Last week was a turbulent one for semiconductor stocks, as investors considered a mixed bag of quarterly results from key industry players ASML (ASML) and Taiwan Semiconductor (TSM). While ASML spiraled sharply lower after its disappointing quarterly results were released a day early, Taiwan Semi surged to a trillion-dollar valuation as artificial intelligence (AI) demand boosted its Q3 earnings.
Chips will continue to be in focus this week, with the latest earnings due out from the likes of Texas Instruments (TXN) and Lam Research (LRCX) in the days ahead. For investors looking to add exposure to this in-demand industry, here's a look at one top stock with a long history of earnings growth that's a solid pick for passive income.

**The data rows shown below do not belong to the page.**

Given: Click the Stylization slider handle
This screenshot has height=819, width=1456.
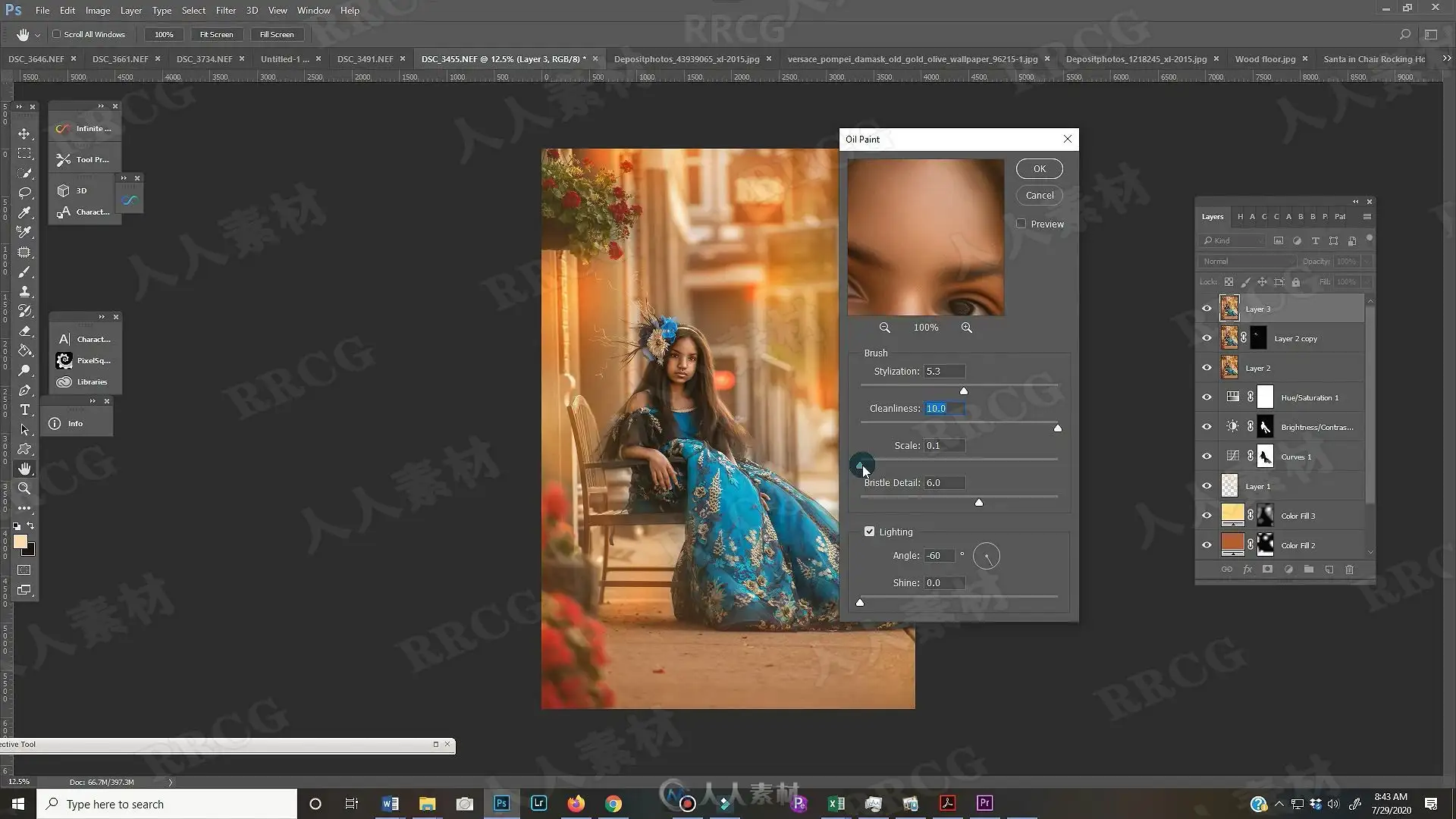Looking at the screenshot, I should 964,391.
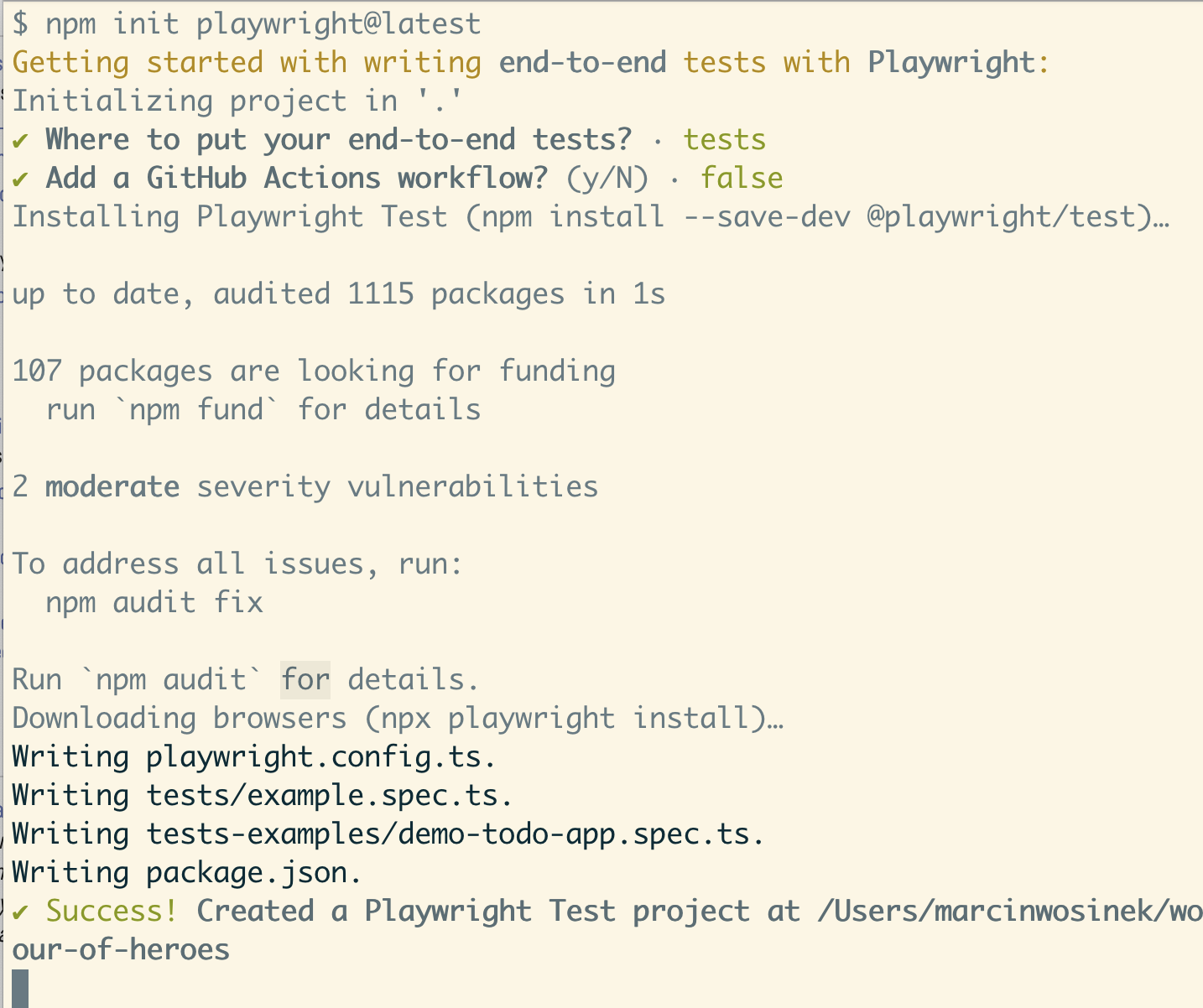This screenshot has height=1008, width=1203.
Task: Click the 'tests' answer for test folder
Action: click(x=725, y=139)
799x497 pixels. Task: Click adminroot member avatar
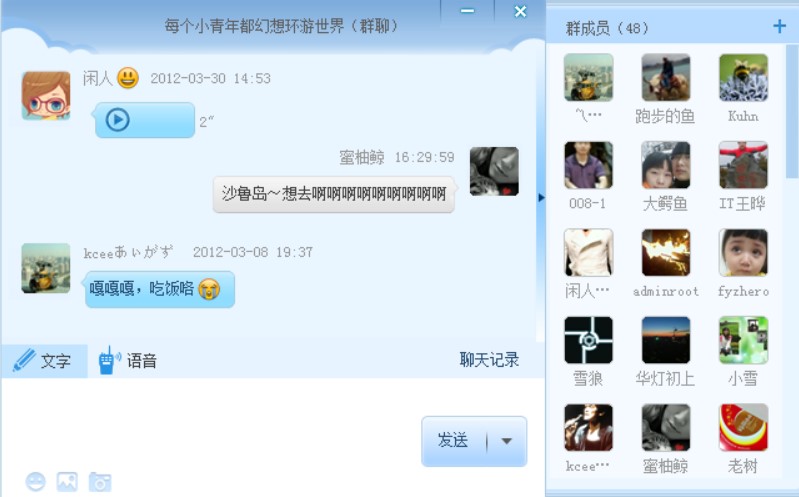[x=665, y=253]
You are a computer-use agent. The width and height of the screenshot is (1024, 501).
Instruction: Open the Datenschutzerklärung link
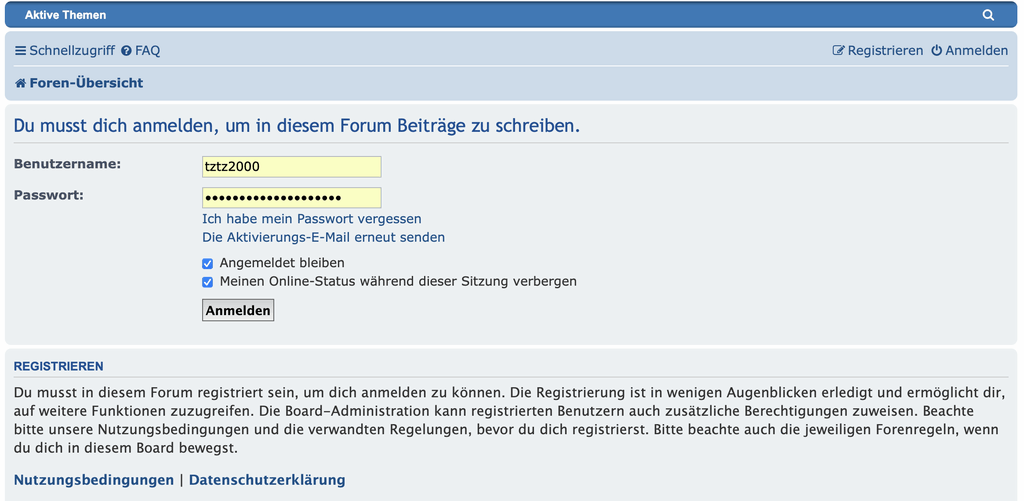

Valued at $190.7 billion, San Diego-based Qualcomm Inc. (QCOM) is a fabless semiconductor company involved in the design and development of high-performance, low-power chips for the wireless telecommunications industry, PCs, automotives, robotics, wearables, and AI use cases. Qualcomm also licenses a substantial portfolio of IP through its QTL segment.
QCOM stock is up more than 16% on a year-to-date basis, and has gained 55.5% over the past 52 weeks.
Qualcomm has a long history of paying dividends, and has consistently increased its quarterly payout in each of the last 20 years. Shareholders currently receive a dividend of $0.85 per share on a quarterly basis, which translates to a yield of 1.99% at current levels - more generous than the tech sector median.
During the fiscal third quarter of 2024, QCOM returned $2.3 billion to shareholders, comprised of $949 million in cash dividends and $1.3 billion in share repurchases.
Qualcomm reported its fiscal third-quarter results in late July, where it posted a profit of $2.13 billion, or $2.33 per share, up 24.6% year over year. That surpassed analysts' estimate of $2.25 per share. Revenue for the quarter totaled $9.39 billion, up 11% from the same quarter last year, and again surpassing the consensus estimate of $9.23 billion.
During the quarter, the chipmaker reported adjusted operating income of $3.02 billion, and a gross margin of 55.6%, in line with last year. Qualcomm ended the quarter with a cash reserve of $7.77 billion and a free cash flow of $2.67 billion.
“We are on track to deliver approximately 50% year-over-year revenue growth in fiscal '24, providing confidence in our ability to execute to our long-term targets,” said CFO and COO Akash Palkhiwala on the Q3 conference call.
For the fiscal fourth quarter, management guided for revenues of $9.5 billion to $10.3 billion, and non-GAAP EPS of $2.45 to $2.65. Qualcomm is set to report its Q4 results on Nov. 6.
Notably, Qualcomm has been named as a potential buyer for Intel (INTC), but Bloomberg reports that any bid might be delayed until after November's presidential election, given the current temperature around the tech sector and antitrust investigations.
Analysts are reasonably bullish on QCOM stock, which has a consensus “Moderate Buy” rating and a mean price target of $213.83. That implies expected upside potential of 26.5% from current prices.
Valued at 16.90 times forward adjusted earnings and 14.39 times forward cash flow, QCOM trades at a discount to the broader tech sector, as well as its own historical valuations. This indicates that now could be a good time to scoop up shares of this reliable semiconductor dividend stock at a reasonable price.